— EXTRACTED TEXT —
..............................

# Dolores Caliborne



## KangTheMad (Sep 4, 2008)

I found the style incredibly confusing....


----------



## deviger (Sep 4, 2008)

I am probably one of the few people who liked the film.  Haven't read the book yet.


----------



## Black_Board (Sep 4, 2008)

you should know by now king rambles.


----------



## Dr. Malone (Sep 4, 2008)

Great book.  Didn't confuse me at all, and I'm easily confusible.


----------



## Black_Board (Sep 4, 2008)

shitty book; goes nowhere; i do not consider woman flinging shit on the wall entertainment unless the readers like 2 girls and 1 cup


----------



## wacker (Sep 4, 2008)

Three Authors works that I find a very good read are:

John Grisham, Dan Browne and James Patterson.

Also well worth the read is J.K. Rowling - Harry Potter series.


----------



## KangTheMad (Sep 4, 2008)

What, no michael crichton?


----------



## Dr. Malone (Sep 4, 2008)

I guess by going under "good read" rather than well written, then yes, Dan Brown and Grisham.  

Patterson is shit all around.


----------



## RomanticRose (Sep 4, 2008)

I liked Dolores Claiborne.  One think I really like about King is that he gets inside the head of an abused women better than any man should.  And in DC, he actually manages to create the other characters from the first person perspective.


----------



## Dr. Malone (Sep 4, 2008)

Yeah, he made the abuse so real that it was almost hard to read.  That's why  liked it, he really sold it and sucked me in while repulsing me and making me want to throw the book away at the same time.


----------

..............................

— ENTRIES PROVIDED —
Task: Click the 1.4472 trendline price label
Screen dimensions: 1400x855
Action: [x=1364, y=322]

..............................

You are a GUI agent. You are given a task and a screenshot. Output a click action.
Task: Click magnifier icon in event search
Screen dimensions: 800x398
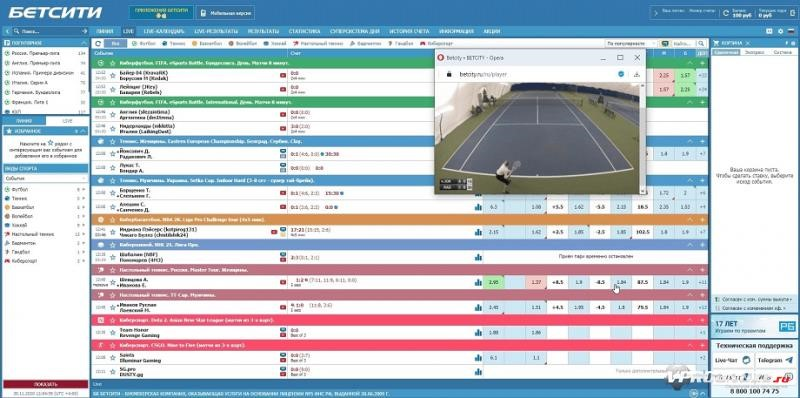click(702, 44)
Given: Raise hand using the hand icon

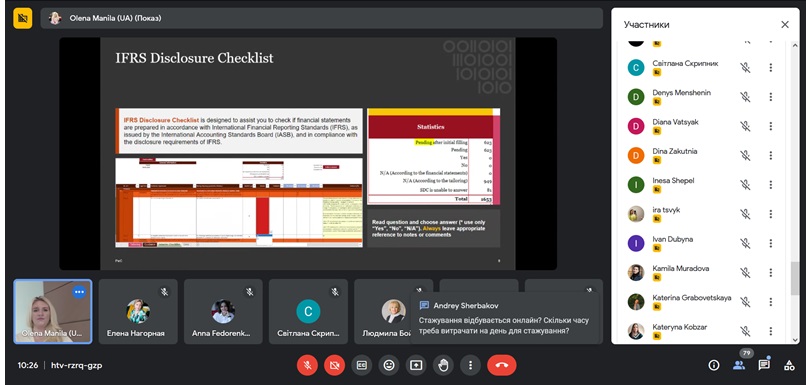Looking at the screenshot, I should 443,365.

..............................

— WRITTEN REQUEST 1 —
Reproduce the stretch of the Dolores Claiborne forum thread from "John Grisham, Dan" through "no michael crichton?".
— WRITTEN REQUEST 2 —
In the Dolores Claiborne forum thread, which three authors does wacker list as a very good read?
Rely only on the forum thread about Dolores Claiborne.

— EXERCISE OUTPUT 1 —
John Grisham, Dan Browne and James Patterson.

Also well worth the read is J.K. Rowling - Harry Potter series.


----------



## KangTheMad (Sep 4, 2008)

What, no michael crichton?

— EXERCISE OUTPUT 2 —
John Grisham, Dan Browne and James Patterson.